Continent	Female	Male
Africa	5	22
Americas	20	311
Asia	9	69
Europe	26	483
Oceania	1	12

Graph

laureates_v1 %>%
  mutate(continent = countrycode(born_country_code, origin = "iso2c", destination = "continent")) %>%
  filter(!is.na(continent)) %>%
  ggplot(aes(x = continent, fill = gender)) +
    geom_bar(position = "dodge") +
    labs(title = "Nobel Prize Laureates per Continent per Gender", 
       x = "Continent",
       y = "Number of Nobel Prize Laureates") +
    geom_text(aes(label = after_stat(count)), stat="count", position = position_dodge(.9), vjust = -0.5)

Total Male vs. Female

male_female %>%
  summarize(total_female = sum(female),
            total_male = sum(male)) %>%
  knitr::kable(col.names = c("Total Female Laureates", "Total Male Laureates"))

Total Female Laureates	Total Male Laureates
61	897

There are many more males than females who were awarded Nobel Prizes. There were 61 female and 897 male laureates in total.

Question 4

What years do the data span?

laureates_v1 %>%
  summarize(min_year = min(year), max_year = max(year))

## # A tibble: 1 × 2
##   min_year max_year
##   <chr>    <chr>   
## 1 1901     2022

The data includes Nobel Prize laureates from 1901 till 2022.

Question 5

Under which category were the most Nobel Prizes awarded?

laureates_v1 %>%
  count(category) %>%
  arrange(desc(n)) %>%
  knitr::kable(col.names = c("Category", "Number of Awards"))

Category	Number of Awards
medicine	225
physics	222
chemistry	191
peace	140
literature	119
economics	92

Medicine was the highest awarded Nobel Prize.

Question 6

How many people won more than one Nobel Prize? Who were they? Who won the most?
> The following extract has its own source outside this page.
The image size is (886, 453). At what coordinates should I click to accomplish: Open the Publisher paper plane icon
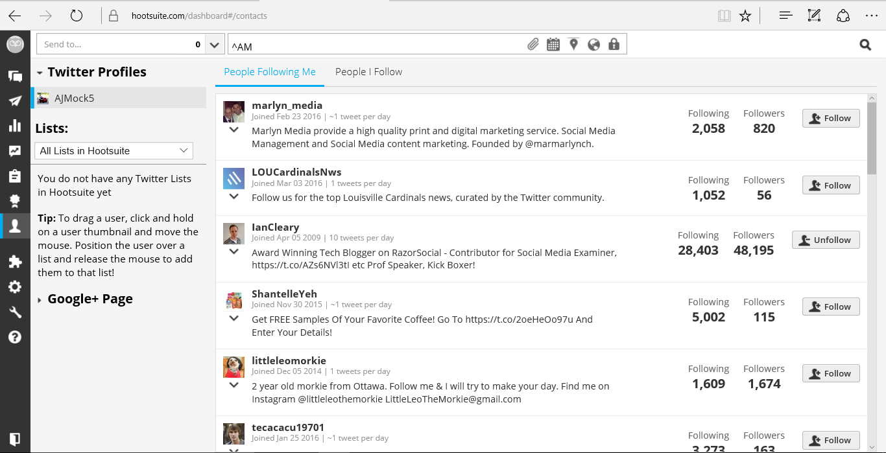[15, 101]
Did any of them share Nobel Prizes or were they all solo?

Most Prizes

most_nobels <- laureates_v1 %>%
  filter(gender != "org") %>%
  mutate(full_name = paste(firstname, surname)) %>%
  count(full_name) %>%
  filter(n > 1)

knitr::kable(most_nobels, col.names = c("Name", "Number of Awards"))

Name	Number of Awards
Barry Sharpless	2
Frederick Sanger	2
John Bardeen	2
Linus Pauling	2
Marie Curie	2

Barry Sharpless, Frederick Sanger, John Bardeen, Linus Pauling, and Marie Curie were awarded the most Nobel Prizes, with 2 each.
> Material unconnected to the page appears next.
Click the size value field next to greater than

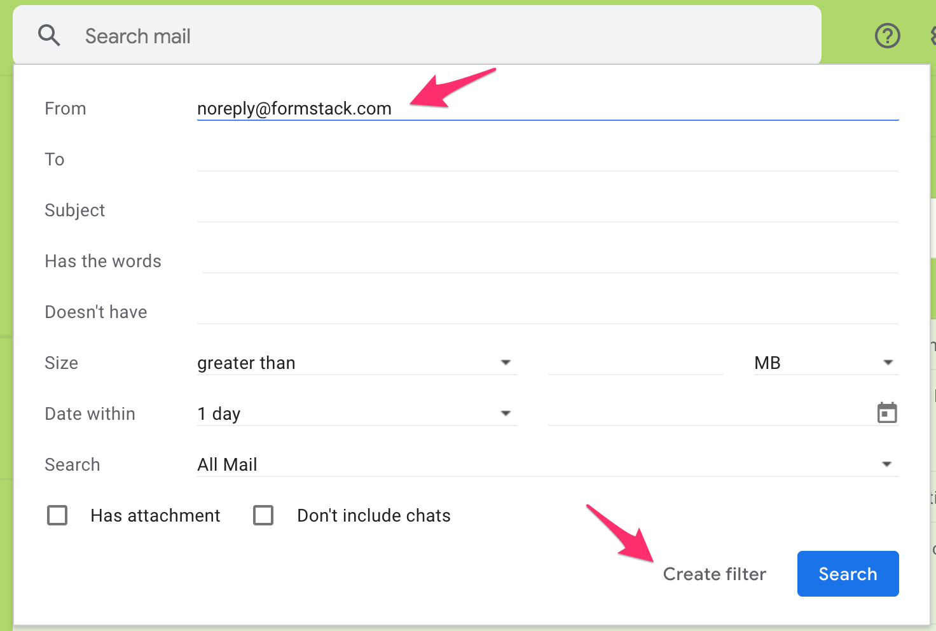pos(635,361)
most_nobels_info <- laureates_v1 %>%
  mutate(full_name = paste(firstname, surname)) %>%
  filter(full_name %in% most_nobels$full_name) %>%
   transmute(full_name, year, category, share)
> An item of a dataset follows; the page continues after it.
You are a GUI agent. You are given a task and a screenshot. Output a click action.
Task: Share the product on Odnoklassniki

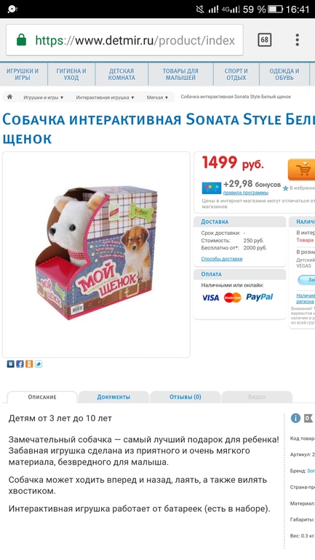29,364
knitr::kable(most_nobels_info, col.names = c("Name", "Year", "Category", "Share"))

Name	Year	Category	Share
Marie Curie	1903	physics	4
Marie Curie	1911	chemistry	1
John Bardeen	1956	physics	3
John Bardeen	1972	physics	3
Linus Pauling	1962	peace	1
Linus Pauling	1954	chemistry	1
Frederick Sanger	1958	chemistry	1
Frederick Sanger	1980	chemistry	4
Barry Sharpless	2001	chemistry	2
Barry Sharpless	2022	chemistry	3

Linus Pauling was awarded a Nobel Prize in Physics and a Nobel Peace Prize, each of which he won solo. Marie Curie shared a Nobel Prize in Physics and was awarded her own Nobel Prize in Chemistry. John Bardeen shared both of his Nobel Prizes in Physics. Frederick Sanger received his own Nobel Prize in Chemistry in 1958 and shared a Nobel Prize in Chemistry in 1980. Berry Sharpless shared both of his Nobel Prizes in Chemistry.